부인, 즉 고객이나 파트너가 계약서를 거부하는 위험을 최소화하기 위해 밟을 수 있는 몇 가지 단계도 있다. 대부분의 트랜잭션들은 해싱이 되고 전자적으로 서명되며, 변경이나 배포를 막기 위해 잠금 처리된다. 민감한 트랜잭션들은 심지어 WORM(Write Once, Read Many) 포맷으로 기록될 수도 있다.
트랜잭션이 처리되는 동안과 그 후에는 반드시 계약서의 콘텐츠와 컨텍스트, 즉 날짜, 시간 및 송신자 위치, 문서가 어떻게 수신되고 수신 이후에 어떤 일이 행해졌는지 등을 캡처 및 보관해야 하며, 이것은 세부 로그 파일을 이용해 수행될 수 있다.
트랜잭션의 콘텐츠에는 여러 가지 문서나 양식이 포함될 수 있지만, 반드시 이들을 하나의 문서로 모아야 하며, 이것이 고객이 확인하고 송신할 최종 계약서가 된다. 이것을 고유 ID용 알고리즘으로 해싱되도록 함으로써, 다른 누군가가 문서가 변경되었다고 주장하거나 혹은 계약서나 트랜잭션에 관련된 이메일 첨부파일이나 코멘트 등과 같이 리뷰용의 전자적 노트를 첨부했노라고 주장하는 일을 방지할 수 있다.

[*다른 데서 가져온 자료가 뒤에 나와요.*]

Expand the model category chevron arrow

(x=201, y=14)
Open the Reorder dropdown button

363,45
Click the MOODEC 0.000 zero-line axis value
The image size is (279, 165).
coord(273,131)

한 고객이 같은 날 오후 다섯 시에 물건이 전달되도록 하고 그렇지 않을 경우 거래를 취소한다는 노트를 트랜잭션에 추가시켰다고 주장하고 있다. 하지만 당신은 그런 노트를 결코 받은 적이 없다. 이런 경우 당신은 법정에서 계약 과정에서 전체 커뮤니케이션이 캡처되었음을 보여줘야 할 것이다. 그리고 고객은 계약서에 첨부파일을 포함시켰음을 법정에서 확인시킬 필요가 있을 것이다.

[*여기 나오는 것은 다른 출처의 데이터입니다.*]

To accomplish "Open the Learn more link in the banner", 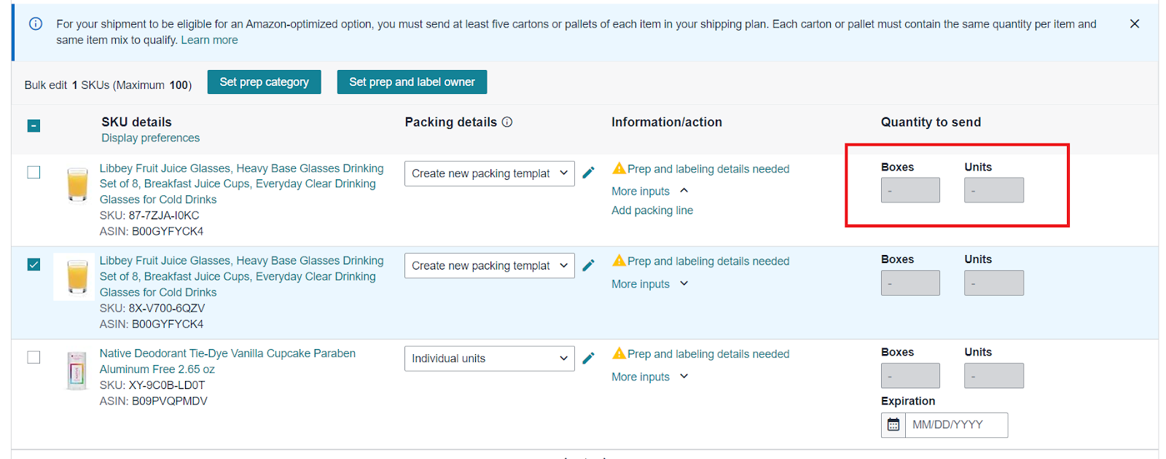I will (209, 39).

계약이나 트랜잭션 프로세스는 또한 문서 송신이 곧 거래가 진짜 이루어졌음을 의미한다는 점을 증명해야 한다. 고객이 ‘송신’ 버튼을 너무 빨리 클릭했는가? 그렇다면 계약서 조항에 구속되지 않을 수도 있다. 프로세스에서는 전체 웹 양식이 완료가 되고 그런 다음 최종 리뷰를 위해 고객에게 제시되도록 요구해야 한다. 온라인 도우미나 수신자 부담 전화번호를 추가해서 질문이나 문제를 해결하도록 하라. 이것은 나아가 최종 트랜잭션이나 계약서의 유효성을 보증해 줄 것이다. 계약서 언어를 협의하거나 옵션용 언어를 결정을 필요로 하는 계약서의 초안을 잡고 있다면, 문서나 콘텐츠 관리 시스템을 이용한 버전 제어 작업이 필요할 것이다.

소비자 동의 절대적
E-SIGN은 종이 계약서와 전자 게약서를 법 아래 평등하게 만들어 주기도 하지만, 전자적 버전에서 별도의 부담을 지우는 것 또한 사실이다. 즉 조직에서는 고객들로부터 ‘선택(opt-in)’하고 전자 기록을 이용하는 데 대한 동의를 받아야 한다. 소비자들에게 이들의 동의가 개별 트랜잭션에 한정되는 것인지, 아니면 비즈니스 관계에 있어서의 모든 기록에 해당되는 것인지를 알리도록 하라.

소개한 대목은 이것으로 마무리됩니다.